Ini ilustrasi sederhana agar kita bisa memahami kata “murabatullah” atau merasa diawasi oleh Allah SWT. Manusia, selalu lebih berusaha melakukan yang terbaik, karena merasa dilihat. Perhatikanlah nasihat panjang yang disampaikan oleh Ibnu Abbas ra. “Suatu hari aku berada dibelakang nabi SAW, lalu beliau bersabda, “Whai Ghulam, sesungguhnya ku ingin mengajraknamu berapa kalimat (nasihat-nasihat), ‘Jagalah Allah, pasti Allah menjagamu, jagalah Allah, pasti kamu mendapati-Nya dihadapanmu. Bila kamu meminta, maka mintalah kepada Allah dan bila kamu minta tolong, maka minta tolonglah kepada Allah. Ketahuilah, bahwa jikalau ada seluruh umat berkumpul untuk memberikan suatu manfaat bagimu, maka mereka tidak akan dapat memberikannya kecuali sesuatu yang telah ditakdirkan Allah atasmu dan jikalau mereka berkumpul untuk merugikanmu (membahayakanmu) dengan sesuatu, maka mereka tidak akan bisa melakukan itu kecuali sesuatu yang telah ditakdirkan Allag atasmu. Pena-pena (pencatat) telah diangkat dan lembaran-lembaran telah kering.” (HR. at-Turmudzy, dia berkata, ‘Hadits Hasan Shahih’. Hadits ini juga diriwayatkan Imam Ahmad)

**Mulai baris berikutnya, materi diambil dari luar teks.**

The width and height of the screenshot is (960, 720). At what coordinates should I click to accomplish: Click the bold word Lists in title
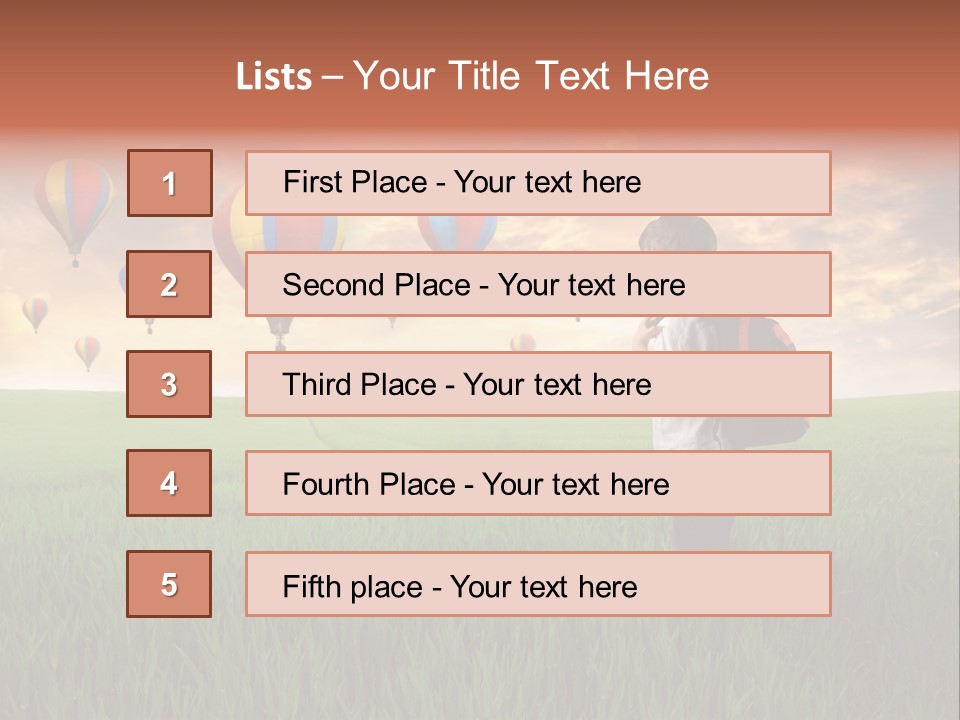[x=274, y=77]
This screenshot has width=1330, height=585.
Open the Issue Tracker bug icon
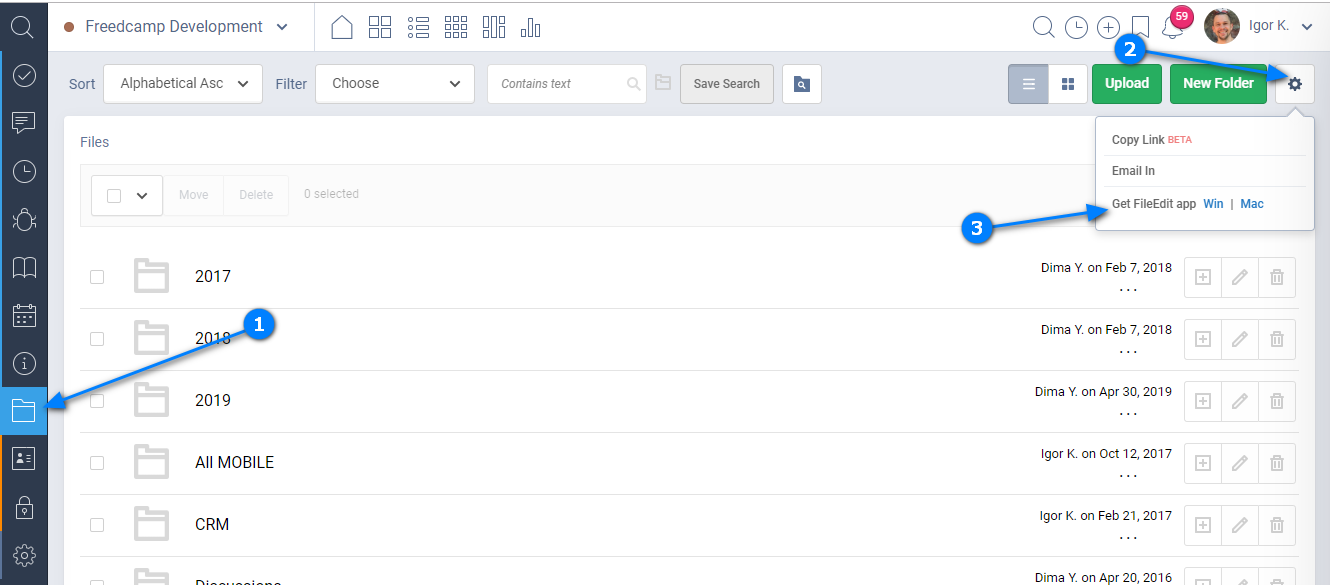click(x=24, y=219)
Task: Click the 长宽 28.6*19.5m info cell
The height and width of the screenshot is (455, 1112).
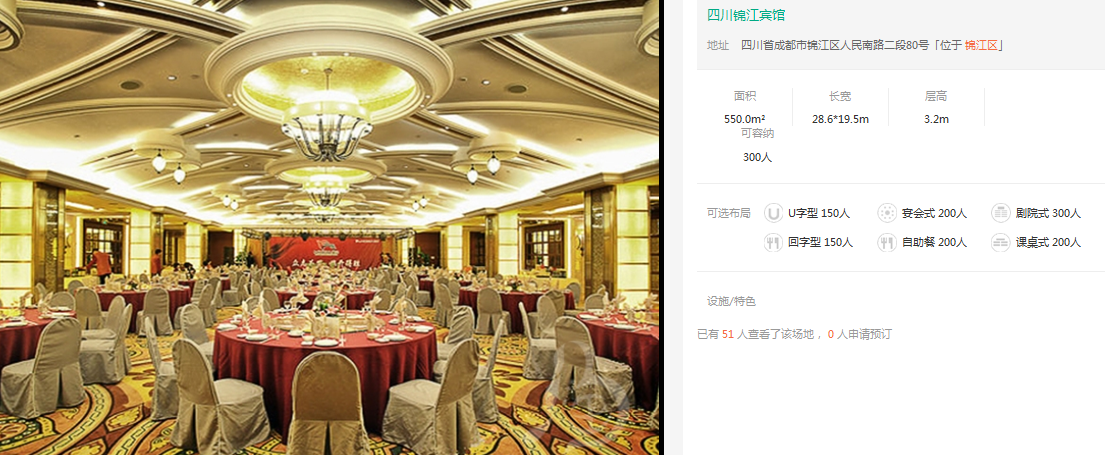Action: click(x=840, y=107)
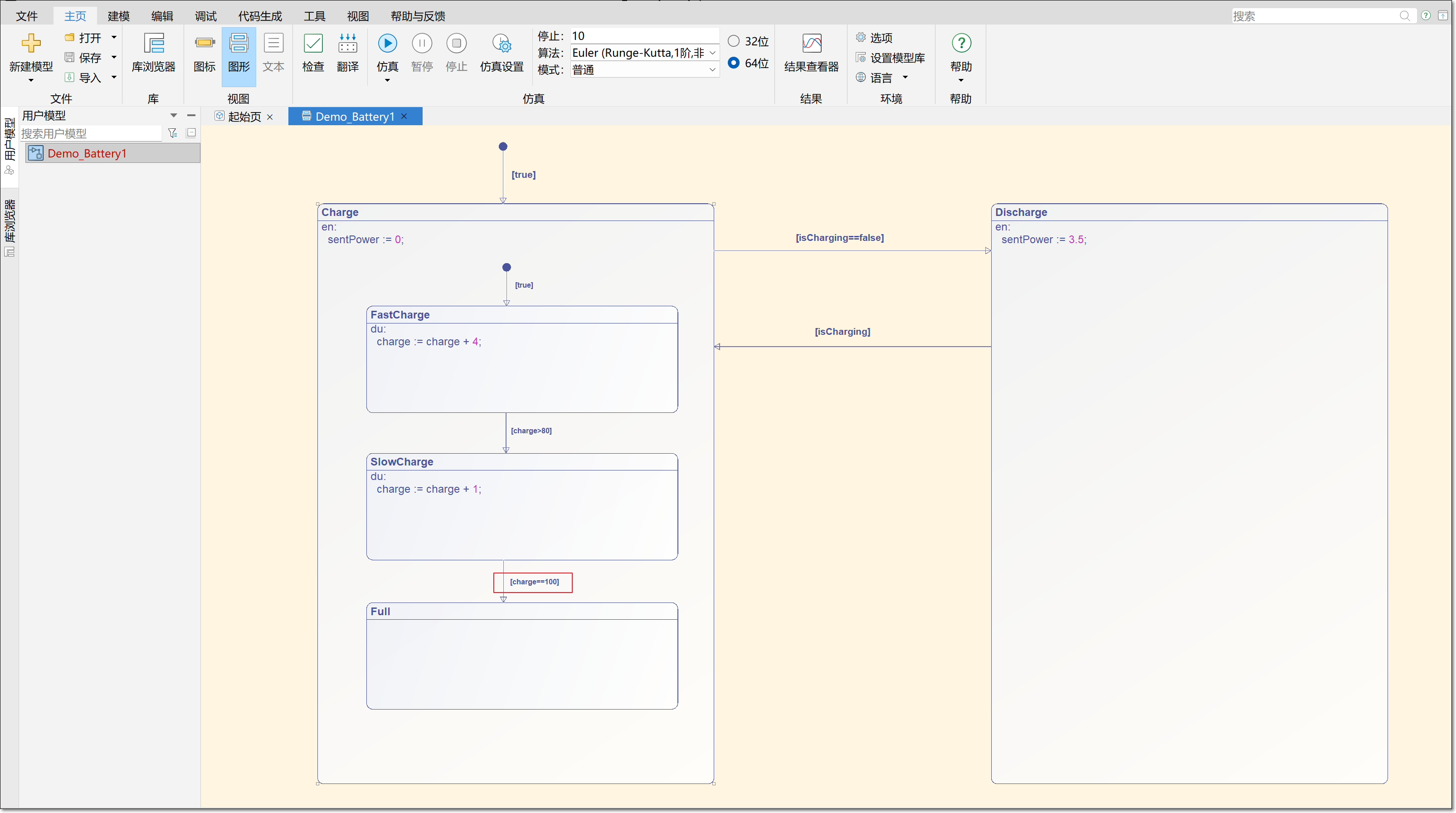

Hadits ini, menggambarkan bahwa bagaimana sesungguhnya makna dari pengawasan Allah SWT kepada hamba-Nya. Jauh dari arti sekedar pengawasan yang mengandung konsekwensi arti mendikte dan menghukum bila melanggar. Jauh juga dari arti sekedar memantau untuk mencari-cari kesalahan dan kekurangan. Pengawasan Allah SWT kepada kita, adalah bentuk kasih sayang-Nya. Sebab pengawasan Allah SWT pada kita itu, bisa bermakna penjagaan Allah SWT. Lihatlah hubungan timbal balik luar biasa yang ada di awal nasihat Rasullah SAW kepada Ibnu Abbas tadi, “Jagalah Allah, pasti Allah akan menjagamu. Jagalah Allah pasti kamu mendapatkan-Nya ada di hadapanmu.”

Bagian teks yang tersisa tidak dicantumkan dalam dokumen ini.